**AIM OF THE EXERCISE**
Extract precisely the lines that run from the line containing "The height and width of the screenshot is (1190, 550)." to the end of the records below, with both ends included and pictures omitted.

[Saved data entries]
# # # # #

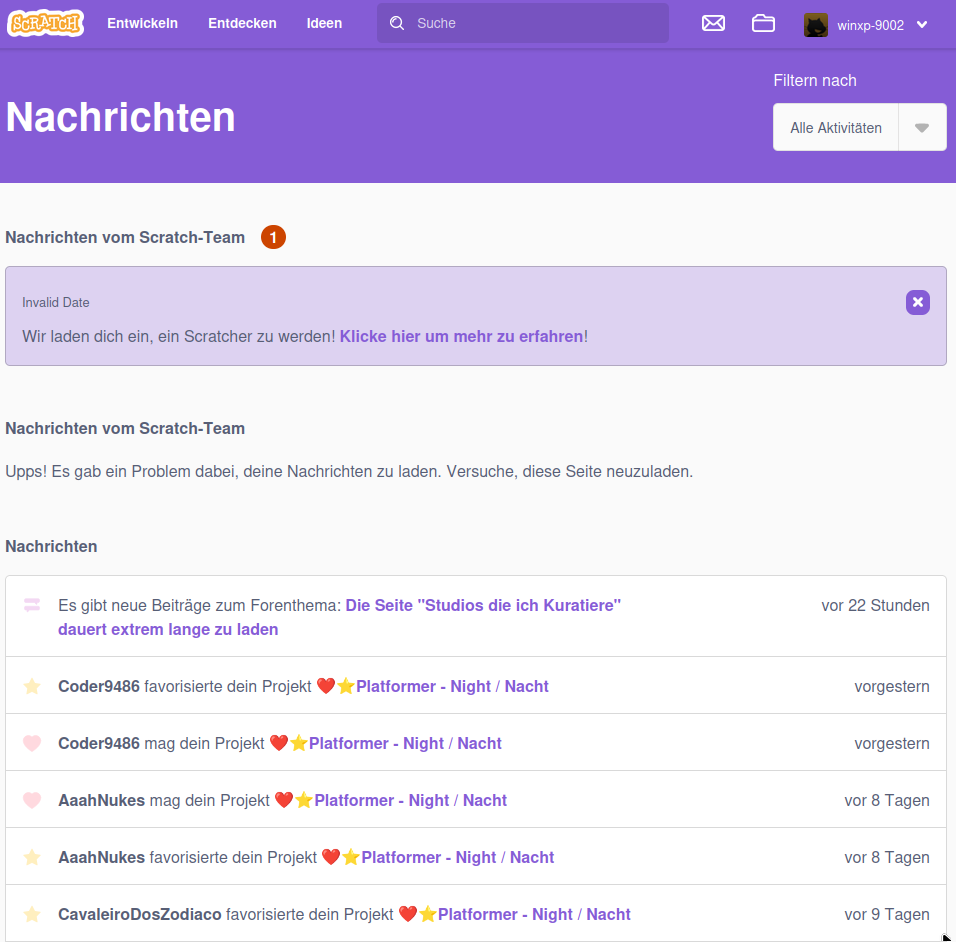Follow 'Klicke hier um mehr zu erfahren' link
The height and width of the screenshot is (942, 956).
pos(461,336)
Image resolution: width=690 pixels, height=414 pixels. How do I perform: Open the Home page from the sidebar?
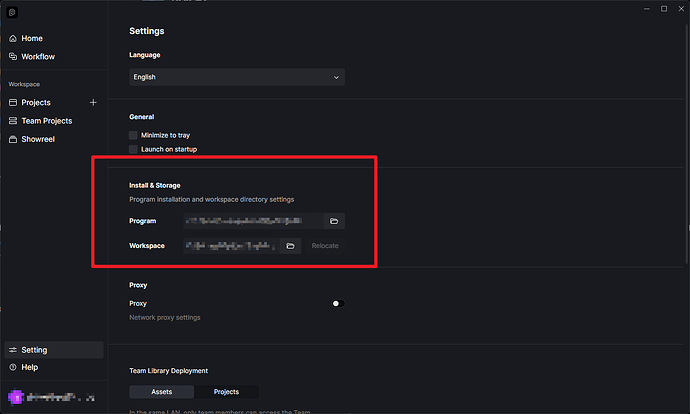pyautogui.click(x=31, y=38)
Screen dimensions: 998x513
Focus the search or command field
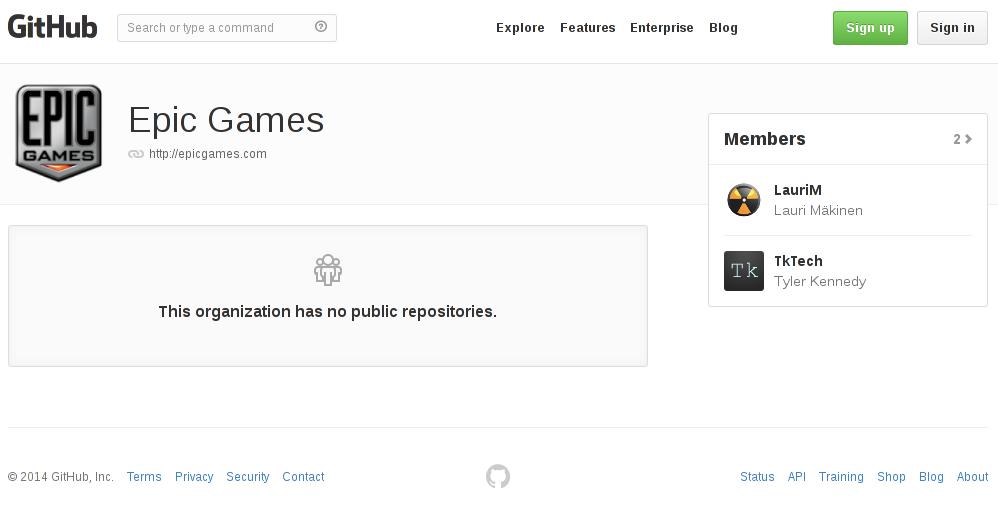pyautogui.click(x=215, y=28)
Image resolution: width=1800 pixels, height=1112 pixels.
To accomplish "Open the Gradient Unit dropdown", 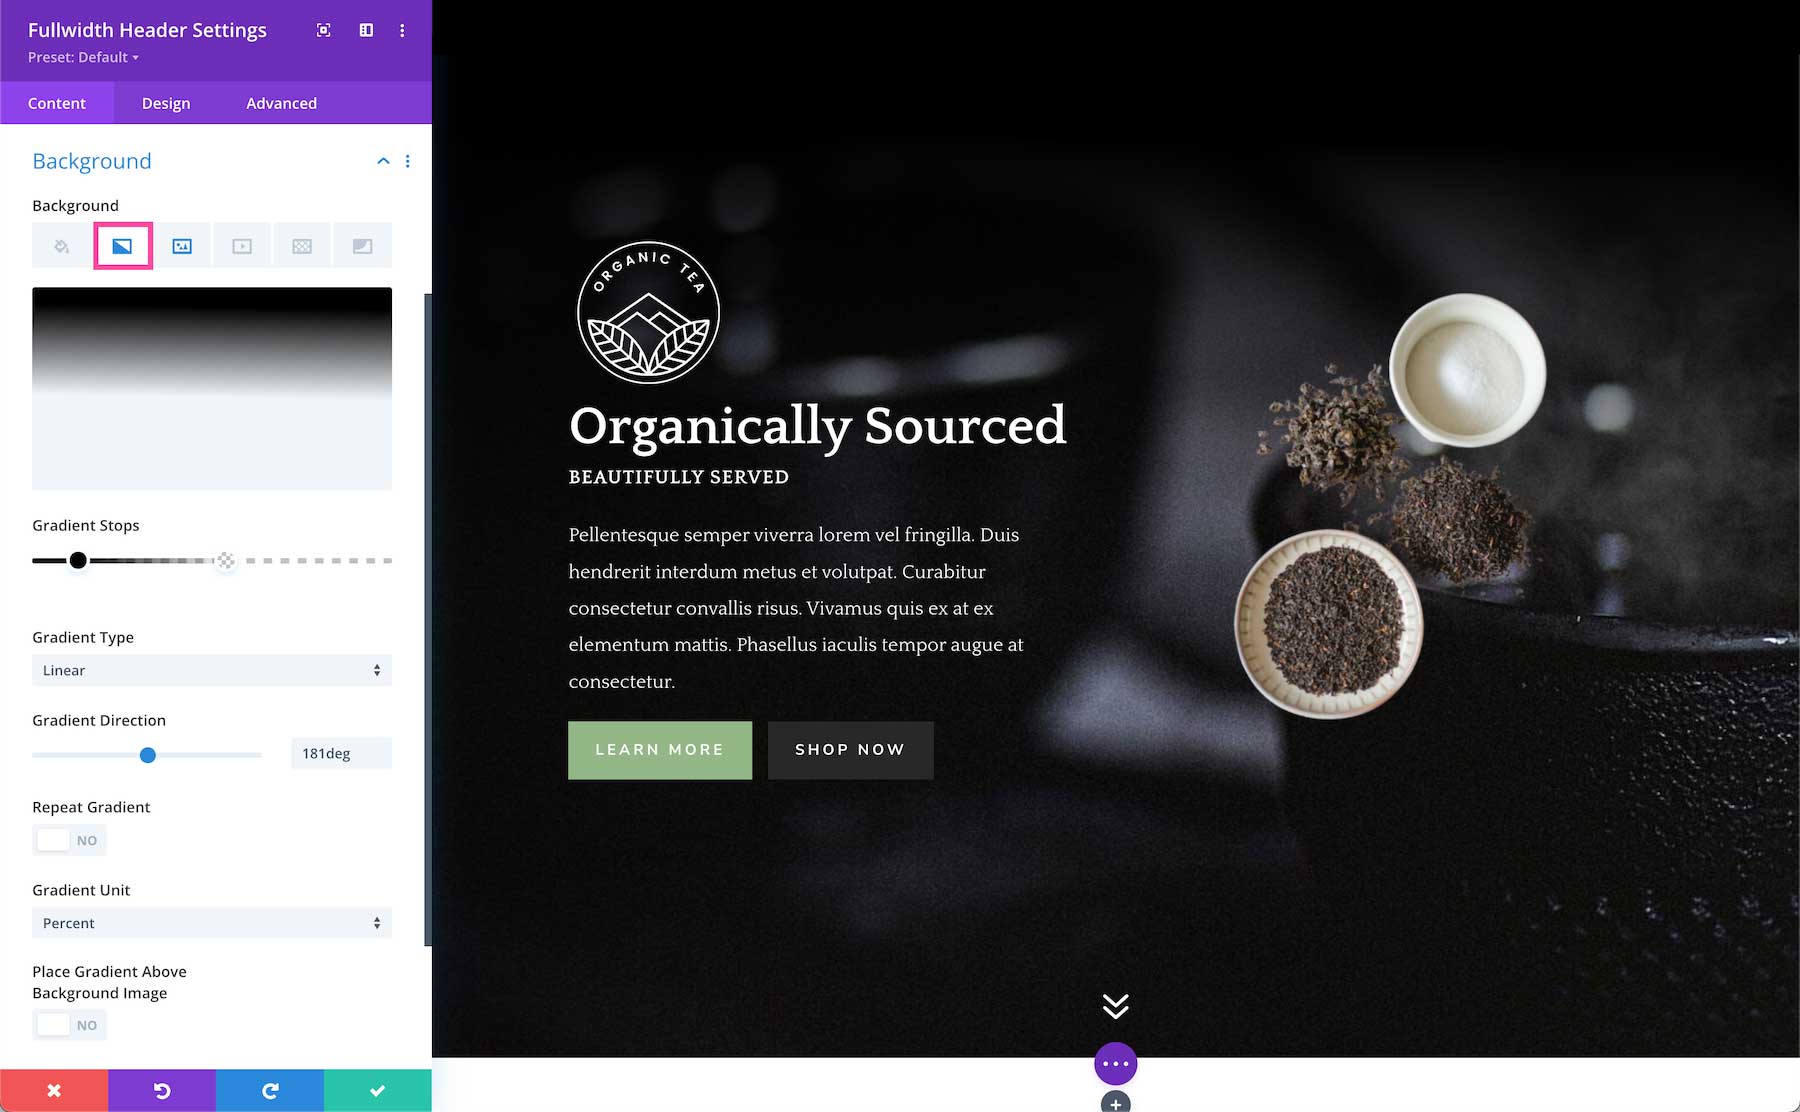I will click(212, 923).
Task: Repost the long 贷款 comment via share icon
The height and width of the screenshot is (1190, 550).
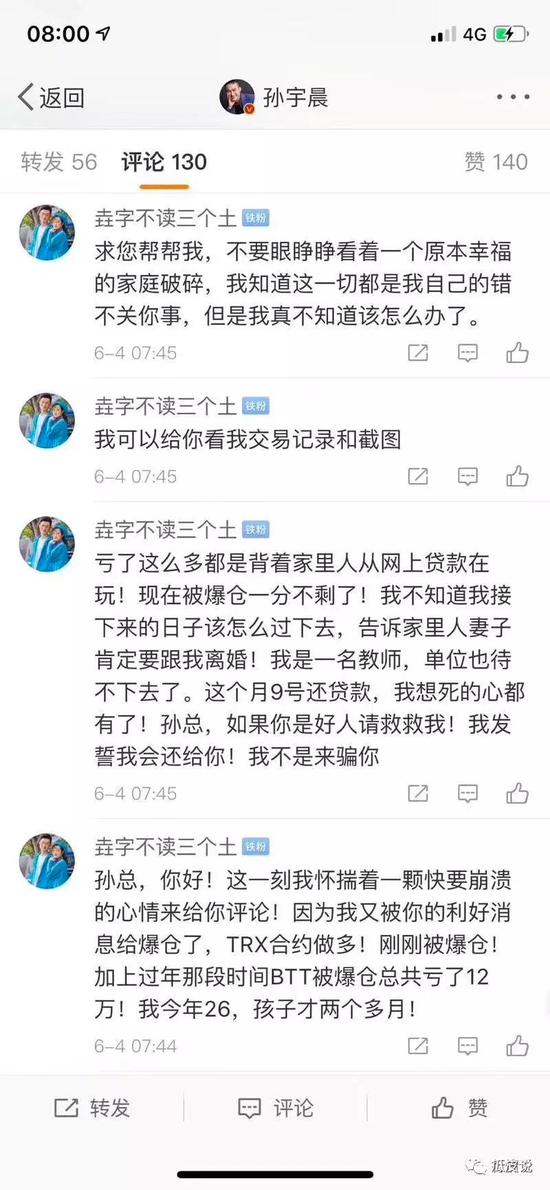Action: 418,793
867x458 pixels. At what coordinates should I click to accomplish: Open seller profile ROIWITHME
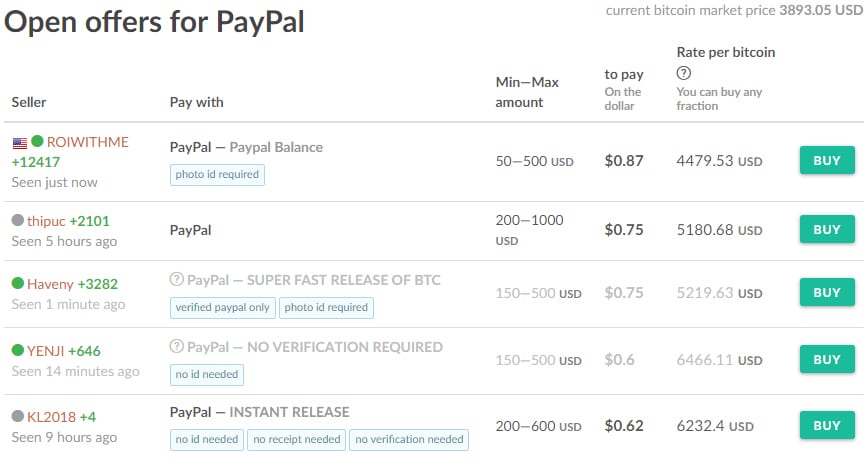[88, 142]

# # # # #

**WRITTEN SOLUTION**
The height and width of the screenshot is (1190, 550).
Action: 418,793
867x458 pixels. At what coordinates should I click to accomplish: Open seller profile ROIWITHME
[88, 142]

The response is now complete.